Back-office unit put under front-office umbrella
In the wake of a top-level executive’s retirement, Fidelity Investments has realigned two divisions that cater to banks,…
In the wake of a top-level executive’s retirement, Fidelity Investments has realigned two divisions that cater to banks, brokerages and other middlemen.
Boston-based Fidelity put its institutional brokerage group, which provides back-office services to financial companies under a unit responsible for selling funds, and other securities.
The change took effect last month with the retirement of J. Gary Burkhead, the former head of Fidelity’s retail and brokerage groups.
No layoffs expected
“It seems like a natural fit,” says Richard Sincere, president of Sincere & Co.

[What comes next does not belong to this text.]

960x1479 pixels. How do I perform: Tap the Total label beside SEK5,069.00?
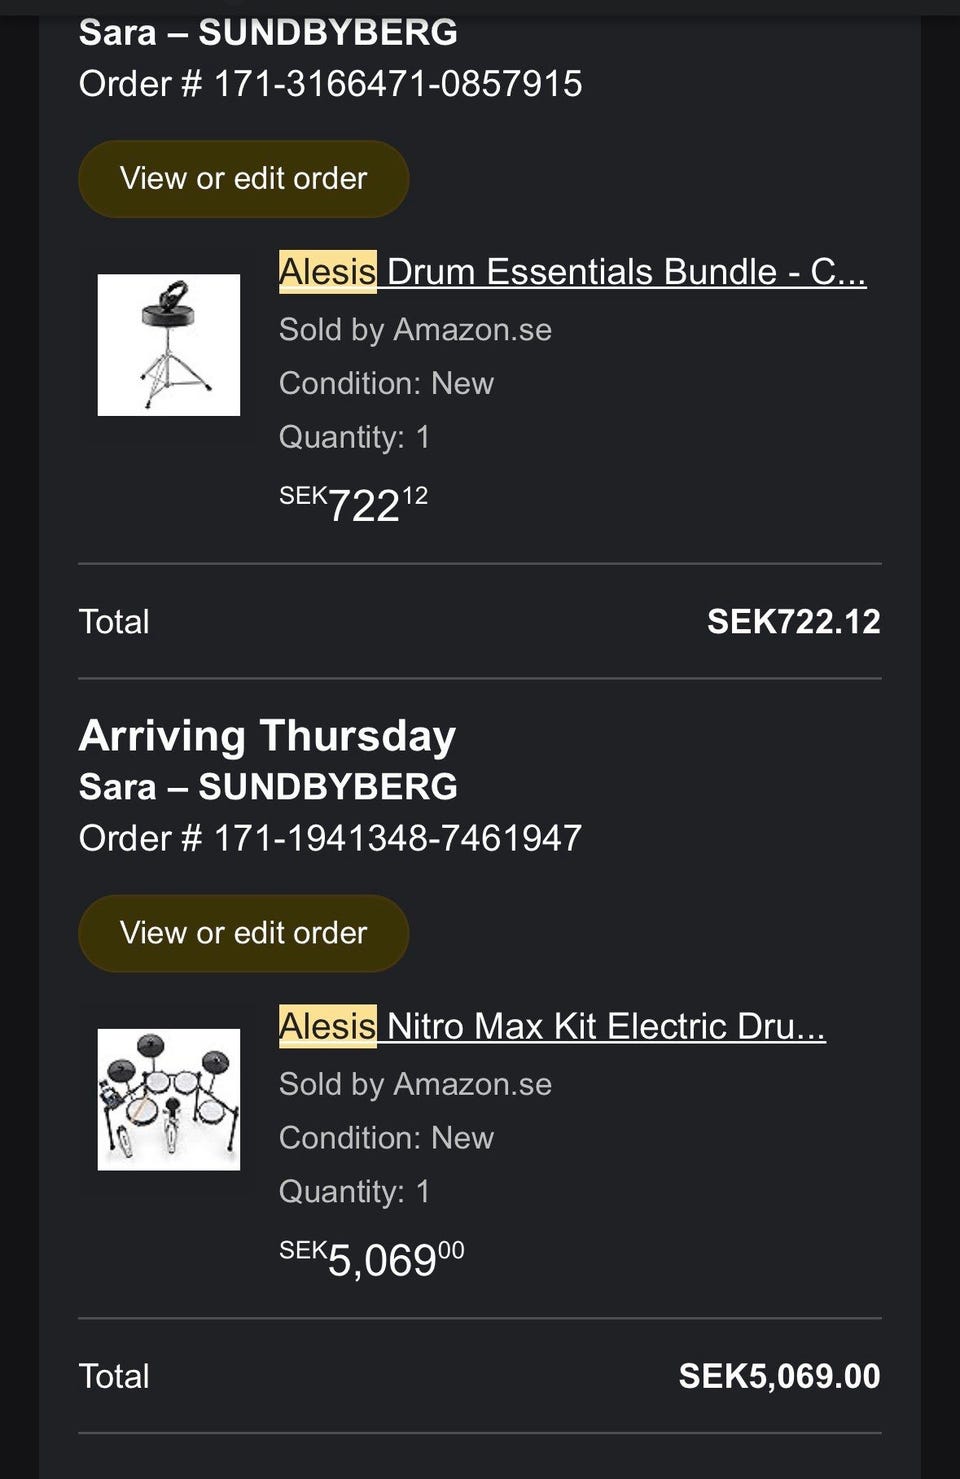coord(114,1376)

LLC, a Holliston, Mass., consulting firm that specializes in the adviser market. Mr. Sincere was once a marketing executive at Fidelity. “It’s better than having two people fighting for the same client.”
Under the new setup, Robert P. Mazzarella, 54, president of Fidelity’s Institutional Brokerage Group, reports to Kevin J. Kelly, 44, president of Fidelity Investments Institutional Services Company Inc. Previously, the two units were run independently, with both Mr. Mazzarella and Mr. Kelly answering to Mr. Burkhead.
Discussions about uniting the two units began about two years ago, says Mr. Kelly.
“With Gary’s retirement, there was an opportunity to make that happen,” he adds.
Fidelity Investments Institutional Services Co. has $211 billion under management and 1,800 employees. Fidelity’s Institutional Brokerage Group, meanwhile, employs about 900 people and is custodian to $245 billion as part of its correspondent business.
In addition, the brokerage group has custody of $44 billion for registered investment advisers. Overall, Fidelity oversees $955 billion.
The move, which is not expected to result in any layoffs, reflects Fidelity’s efforts to further exploit existing customer relationships.
A bank that relies on Fidelity to provide it with back office services, for example, is now more likely to be approached by Fidelity about selling its funds.
blistering pace
“Obviously, there are huge leveraging opportunities,” says Mr. Kelly, a rising star at Fidelity.
“There are significant clients that we have distribution partnerships with that may not necessarily be clients with the institutional brokerage group. This may be a way to help in the development of that opportunit,.” Mr. Kelly says.
No doubt Mr. Kelly, who is also responsible for overseeing Fidelity’s Canadian operations, is counting on the realignment to help sustain the blistering pace at which Fidelity is selling its adviser funds.
Sold through the wholesalers, Fidelity’s Advisor fund family posted net sales of $6.3 billion in 1999, up from $2.8 billion the year before. The 42-fund family was the fourth best-selling group in its channel last year, behind Alliance ($11.8 billion), MFS ($8.9 billion) and American ($7.1 billion), according to Boston’s Financial Research Corp.
Aided by the recent introduction of 10 funds, Fidelity’s share of the $1.5 trillion brokerage market reached 4.21% at the end of last year, up from 4.16%, says FRC.
If all goes well, Fidelity’s reorganization will go unnoticed by clients.
The two units will continue to operate independently.